Cell type identification
For illustration purposes, the well-known immune cell markers (Table S1, Figure S9) were used for cell-type identification in the 3 K PBMC dataset. CD14 was expressed in cluster 1. CD79A and CD8A were expressed in clusters 3 and 4, respectively. Therefore, CD14 + Monocytes (cluster 1), B Cell (cluster 3), and CD8 + T Cell (cluster 4) were identified in the dataset. CD3E was highly expressed in clusters 0, 2, and 6. These clusters were likely to be T cells. The CD68 marker was expressed highly in clusters 5, 7, and 8, which indicates their identity as macrophage. Collectively, distinct cell types were assigned to different cell clusters based on known immune cell markers (Table S2, Figure S10).

--- Instructions for the task ---
Can you summarize the passage on cell type identification in two sentences?

--- Provided data ---

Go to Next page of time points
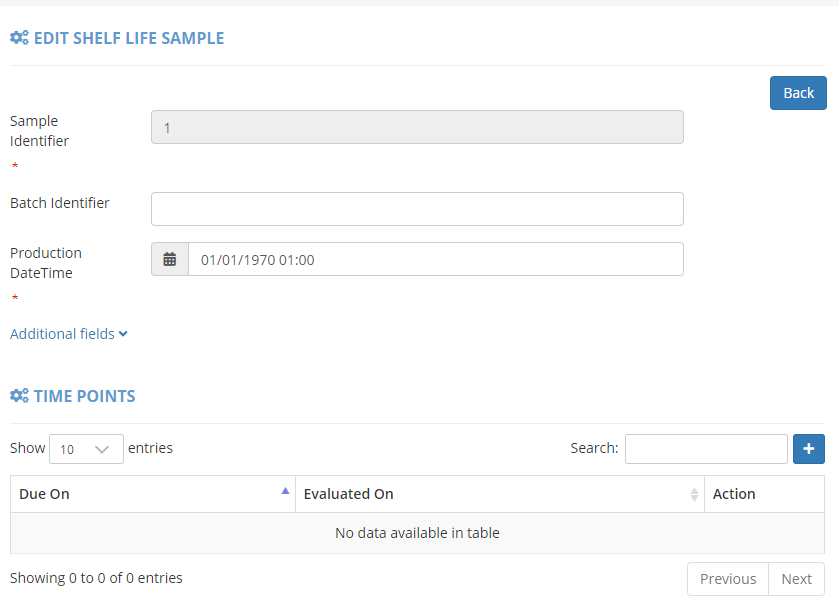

--- Finished exercise ---
Well-known immune cell markers were used to identify cell types in the 3 K PBMC dataset: CD14 identified cluster 1 as CD14 + Monocytes, CD79A identified cluster 3 as B Cell, and CD8A identified cluster 4 as CD8 + T Cell. High CD3E expression marked clusters 0, 2, and 6 as likely T cells, and high CD68 expression in clusters 5, 7, and 8 indicated that they were macrophage.